Some pics with some of her older daughters in shot checking on their baby siblings.


----------



## greenmouse (Jun 21, 2011)

Well done that mouse  
greenmouse AKA Barry


----------



## moustress (Sep 25, 2009)

They look good, as do the mums. Congrats!


----------



## Velvet_Meece (Apr 20, 2009)

No fawns or argente in the litter this time, but 4 fab sables. At least 1 doe, i have a huge male to put her to when shes old enough. Rest are chocs mostly satin and an off white, will see what happens with that one.


----------



## The Boggit keeper (Mar 5, 2010)

Aww, Congrats!

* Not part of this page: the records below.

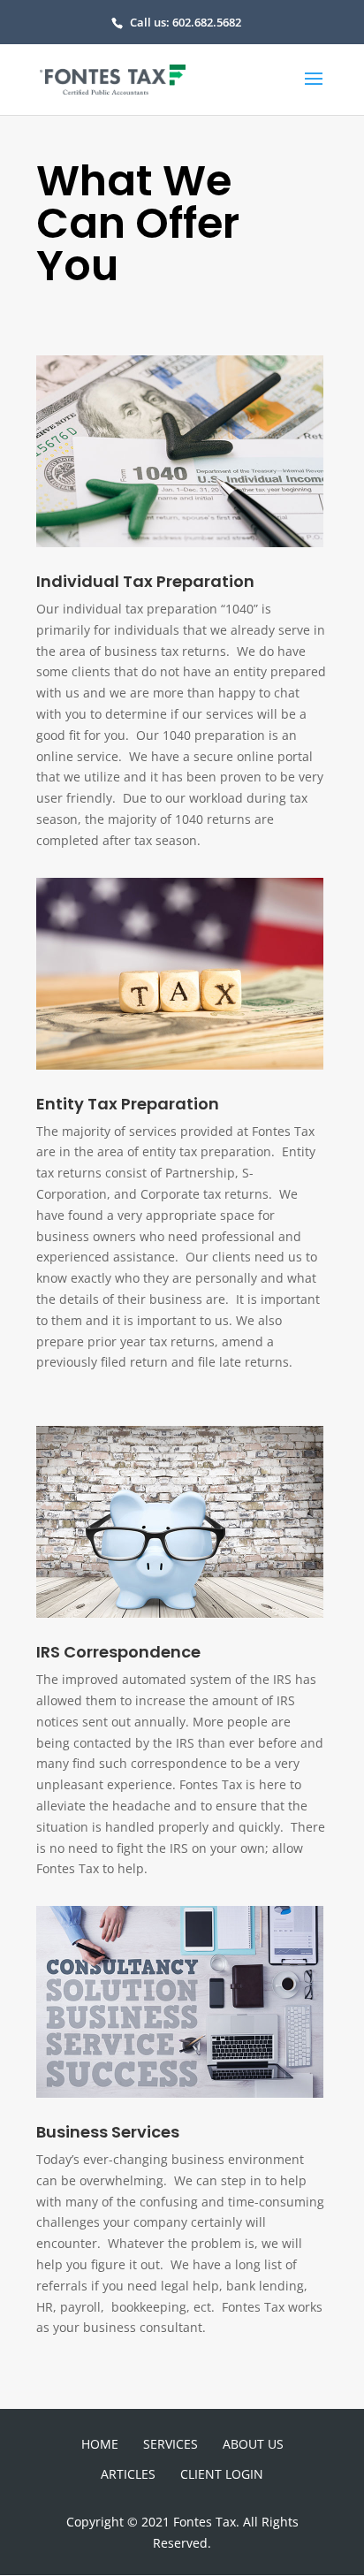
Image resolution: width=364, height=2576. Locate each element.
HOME (99, 2443)
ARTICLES (128, 2473)
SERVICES (170, 2443)
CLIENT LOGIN (221, 2473)
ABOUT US (253, 2443)
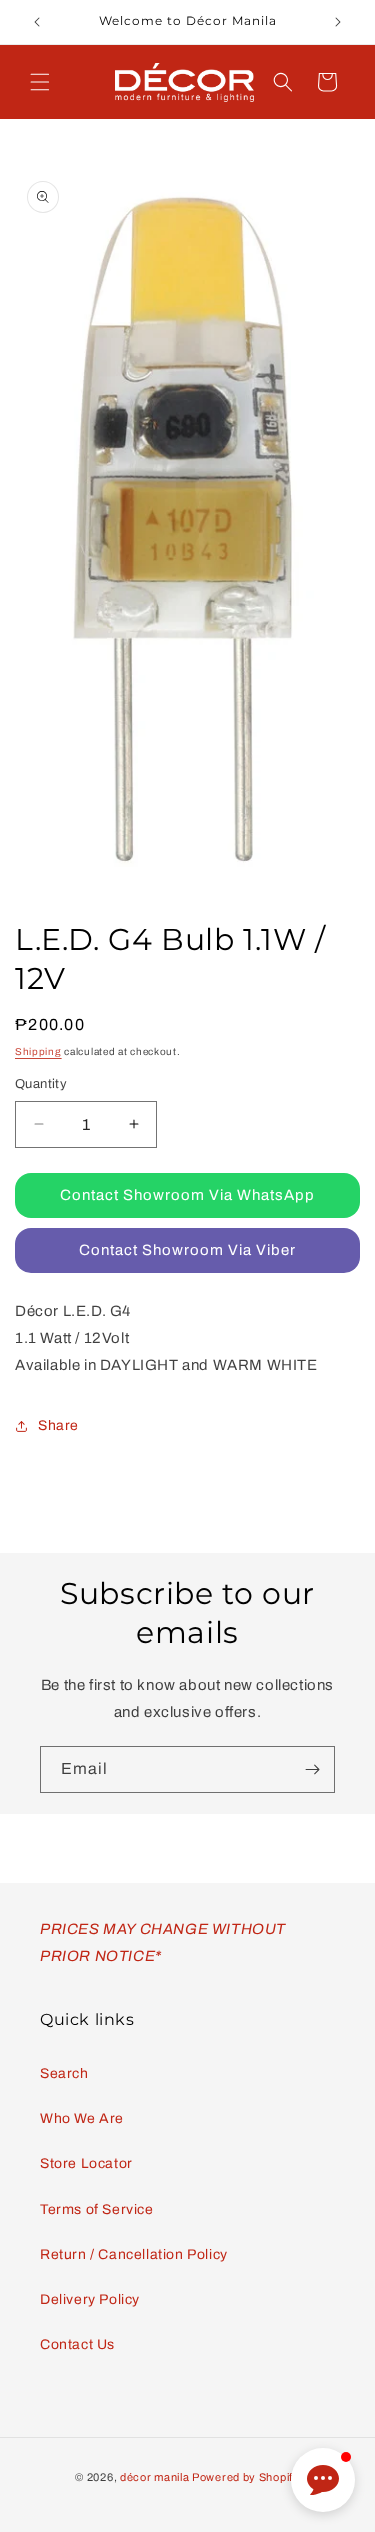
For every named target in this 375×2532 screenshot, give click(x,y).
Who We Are (82, 2118)
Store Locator (86, 2163)
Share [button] (58, 1425)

I love all the tails in the top pic!


----------



## ccoryjohnn (Jul 2, 2010)

I'm in love with their coloring! If I could take in more mice I would love one.. or three of them hehe. Please enter them in September/October's Photo Contest!


----------



## Naboo (Jul 27, 2011)

wow how did you get them to not freak out at that age lol, mine are pretty darn close to that and they're jumpers lol


----------



## Velvet_Meece (Apr 20, 2009)

I do get litters sometimes that are very jumpy and nippy at this age, and others that are very laid back


----------



## Loganberry (Oct 24, 2008)

if it has pink eyes, the 'off white' is a champagne, same as the adult doe in the first picture with the babies


----------



## moustress (Sep 25, 2009)

Pretty babies; I love the lighter colored ones. I take it the sabling develops as they age?


----------



## Velvet_Meece (Apr 20, 2009)

Thanks Logan, that was my initial thought.

Moustress the sables start off very orange as babies, they will darken to a chocolaty colour with a lighter underside over the next couple weeks 

This is a choc sable buck i got from the same pairing early on this year. So i expect these to be fairly similar, nice looking boy but shame hes nasty 'orrible little rat! :roll:


----------